If 4G can no longer meet the demand for automation, remote capabilities, throughput, and enhanced security, let’s see what 5G brings to the table for the same three core elements.

1. Reliable Low Latency

5G digitization provides reliable low latency by using technologies such as edge computing and network slicing. Edge computing enables data processing to be performed closer to the source, reducing the time it takes for data to travel across the network. Network slicing enables the creation of dedicated network slices for specific applications or users, ensuring that each slice has the appropriate Quality of Service (QoS) parameters for low latency.

For example, in an assembly line, the use of edge computing and network slicing can reduce the latency between machines and systems, improving overall productivity and efficiency.

2. Maximum Coverage

5G digitization provides maximum coverage by using technologies such as small cells and massive MIMO. Small cells are low-power, short-range radio access points that can be placed throughout a manufacturing facility to provide coverage in areas where traditional cell towers cannot reach. Massive MIMO is a technology that uses multiple antennas to transmit and receive signals, improving coverage and capacity.

For example, in a large manufacturing facility, small cells can be placed throughout the facility to provide coverage in areas where traditional cell towers cannot reach. Massive MIMO can be used to improve coverage and capacity in areas with high network traffic, such as production lines or warehouses.

3. Secure and Flexible Network

5G digitization enables manufacturing companies to create a secure and flexible network by using virtualization and network slicing technologies. Network slicing enables the creation of virtual networks that are tailored to specific applications or users, providing a high level of security and flexibility.

For example, a manufacturing company can create a dedicated network slice for a specific production line, with its own QoS parameters and security protocols. This ensures that sensitive production data is protected, while also allowing for changes to be made to the network quickly and easily.

In addition, virtualization allows multiple virtual networks to run on the same physical infrastructure, improving resource utilization and reducing costs. This enables manufacturing companies to create a network that is both secure and flexible, while also being cost-effective.

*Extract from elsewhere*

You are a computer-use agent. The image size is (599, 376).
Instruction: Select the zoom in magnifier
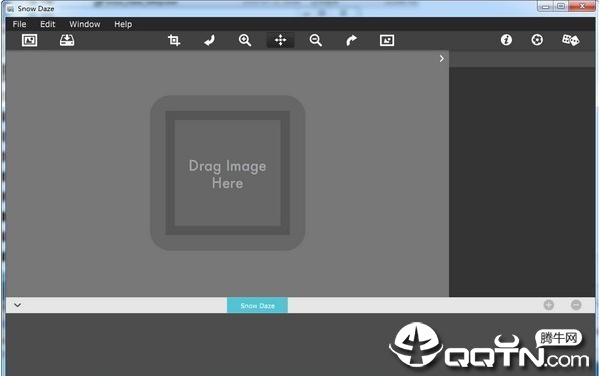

Teltonika Networks is no stranger to manufacturing IIoT use cases, especially ones involving Industry 4.0. In the webinar with Ericsson, Pranas presented two use cases that showcase how 5G benefits manufacturing.

1. Boring and Milling Equipment Connectivity

The first use case came from a Teltonika Networks client that manufactures horizontal boring and milling machines. These machines are equipped with our TRB500 5G industrial gateway, which enables remote control and support capabilities. These allow an engineer to manage or provide support to multiple machines at once without being in the same physical location as the machines.

This is far more efficient than what a 4G network could offer. The lower latency, reduced downtime, improved reliability, and real-time communication provided by the TRB500’s 5G network helped save a great deal of time and operational costs.

2. Smart Factory Connectivity

The second use case is more complicated. In automated IoT solutions, machinery and equipment are connected together into one functioning system. This requires more connected devices and a growing scale of automation in order for the manufacturing process to increase not only in efficiency and output – but also in size.

For such an autonomous system, 4G speed simply isn’t enough. Luckily, 5G networks can transfer data up to 100 times faster. This means smart manufacturing devices can communicate with each other in real time, which enables faster decision-making and response time. The lower latency of a 5G network allows for more precise and efficient control of the manufacturing process, while 5G network capacity lets you expand the scale of connected devices and, as such, of your manufacturing operations.

In this particular use case, the TRB500 provided connectivity to moving equipment such as autonomous vehicles. Meanwhile, our RUX50 industrial 5G router provided connectivity to the stationary parts of the system, such as assembly line robot arms.